#### [Aim of the exercise]
When you find the line with "tripey Stork Referral Policy (274, 2319)" among the records below, reproduce it and each line after it exactly, ending with the line with "Email (20, 2039)".

***** Source material

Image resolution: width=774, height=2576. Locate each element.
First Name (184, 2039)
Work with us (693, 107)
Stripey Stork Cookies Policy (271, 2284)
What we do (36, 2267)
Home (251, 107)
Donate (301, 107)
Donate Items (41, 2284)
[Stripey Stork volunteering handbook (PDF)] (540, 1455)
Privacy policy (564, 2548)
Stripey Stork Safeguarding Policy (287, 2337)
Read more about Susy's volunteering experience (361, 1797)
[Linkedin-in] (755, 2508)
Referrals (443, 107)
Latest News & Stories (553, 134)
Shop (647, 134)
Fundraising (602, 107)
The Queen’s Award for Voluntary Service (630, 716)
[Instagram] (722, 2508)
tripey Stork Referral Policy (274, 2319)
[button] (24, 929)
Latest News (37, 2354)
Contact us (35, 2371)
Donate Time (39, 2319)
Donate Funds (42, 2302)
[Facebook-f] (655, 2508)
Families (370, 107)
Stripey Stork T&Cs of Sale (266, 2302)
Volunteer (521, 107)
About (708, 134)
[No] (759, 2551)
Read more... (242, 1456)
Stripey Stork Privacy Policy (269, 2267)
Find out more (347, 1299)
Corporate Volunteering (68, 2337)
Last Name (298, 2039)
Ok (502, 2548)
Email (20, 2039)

**********
***** Source material

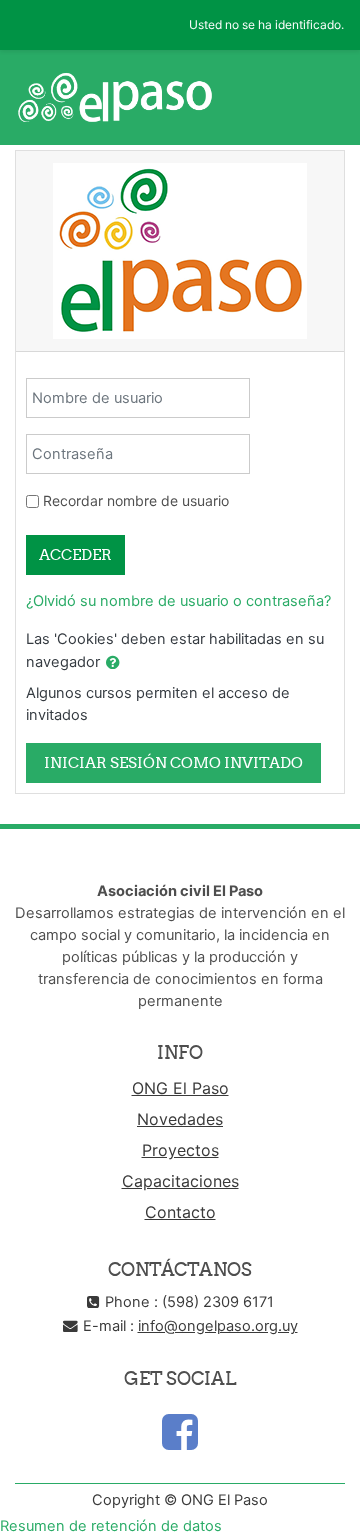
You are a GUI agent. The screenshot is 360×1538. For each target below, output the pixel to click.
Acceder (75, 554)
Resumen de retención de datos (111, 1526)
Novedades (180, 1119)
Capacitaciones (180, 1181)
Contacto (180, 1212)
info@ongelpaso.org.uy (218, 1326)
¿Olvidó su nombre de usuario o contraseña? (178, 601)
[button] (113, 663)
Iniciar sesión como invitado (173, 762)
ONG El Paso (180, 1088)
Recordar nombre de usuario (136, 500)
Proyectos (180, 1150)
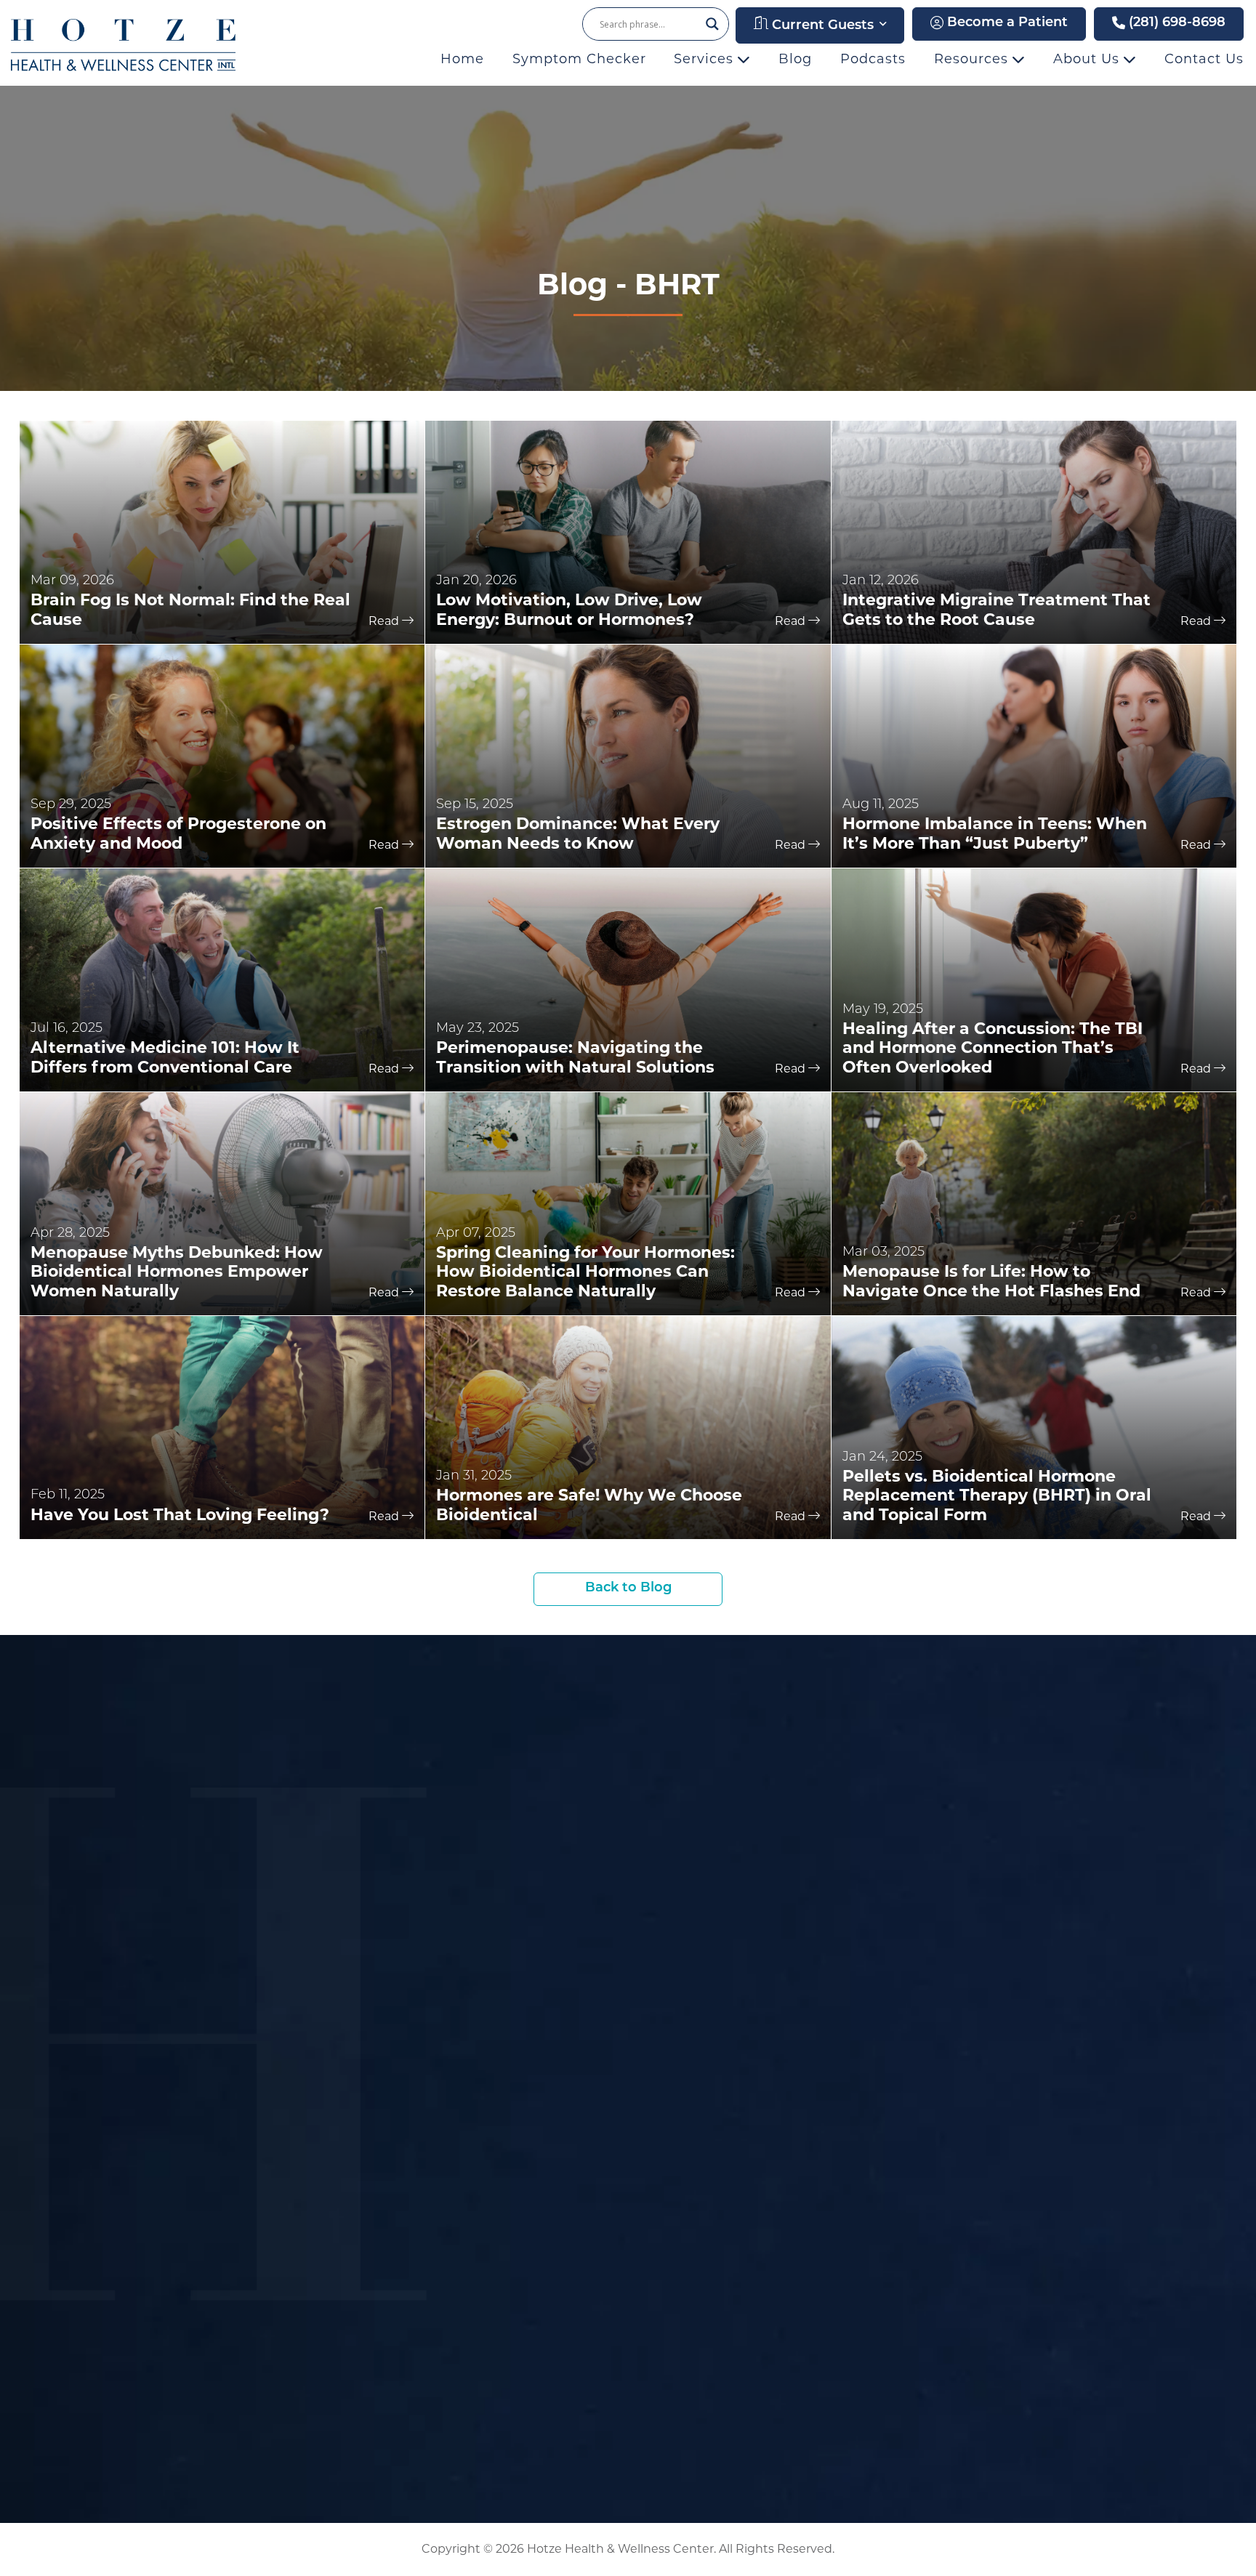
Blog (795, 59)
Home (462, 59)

**********
***** Source material

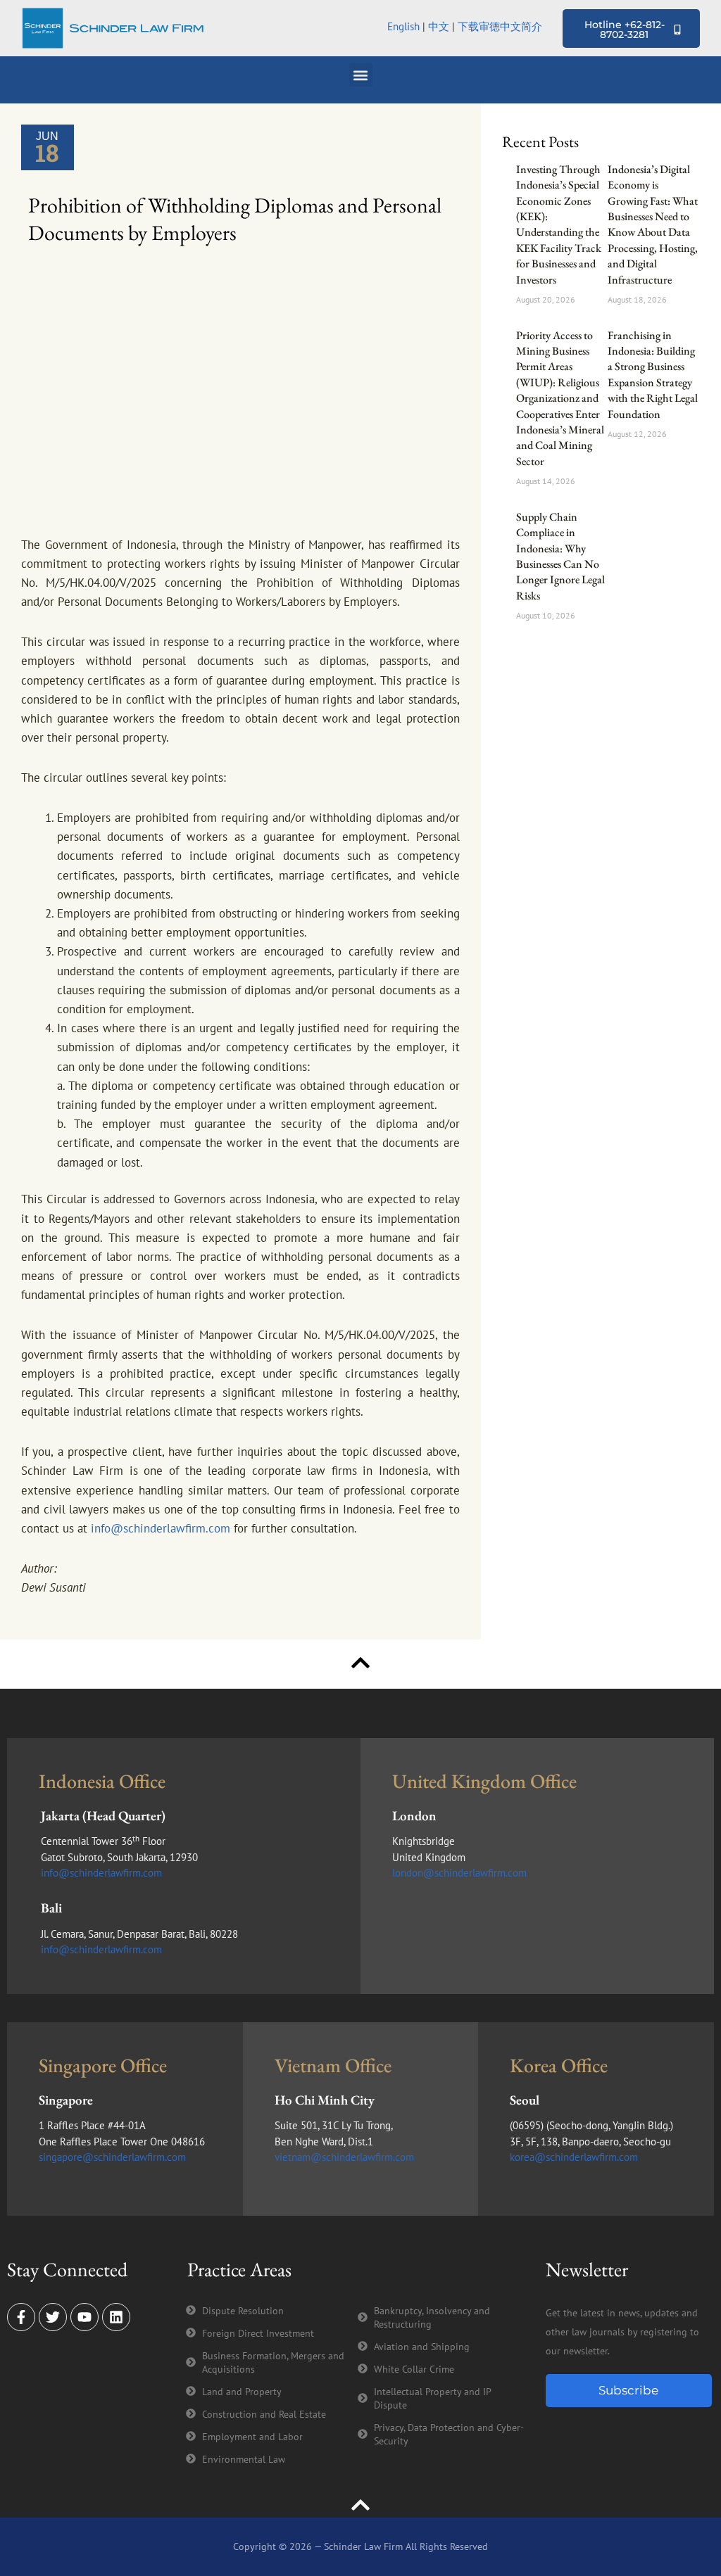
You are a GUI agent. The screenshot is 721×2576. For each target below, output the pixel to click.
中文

**********

#### [Task solution]
tripey Stork Referral Policy (274, 2319)
[button] (24, 929)
Latest News (37, 2354)
Contact us (35, 2371)
Donate Time (39, 2319)
Donate Funds (42, 2302)
[Facebook-f] (655, 2508)
Families (370, 107)
Stripey Stork T&Cs of Sale (266, 2302)
Volunteer (521, 107)
About (708, 134)
[No] (759, 2551)
Read more... (242, 1456)
Stripey Stork Privacy Policy (269, 2267)
Find out more (347, 1299)
Corporate Volunteering (68, 2337)
Last Name (298, 2039)
Ok (502, 2548)
Email (20, 2039)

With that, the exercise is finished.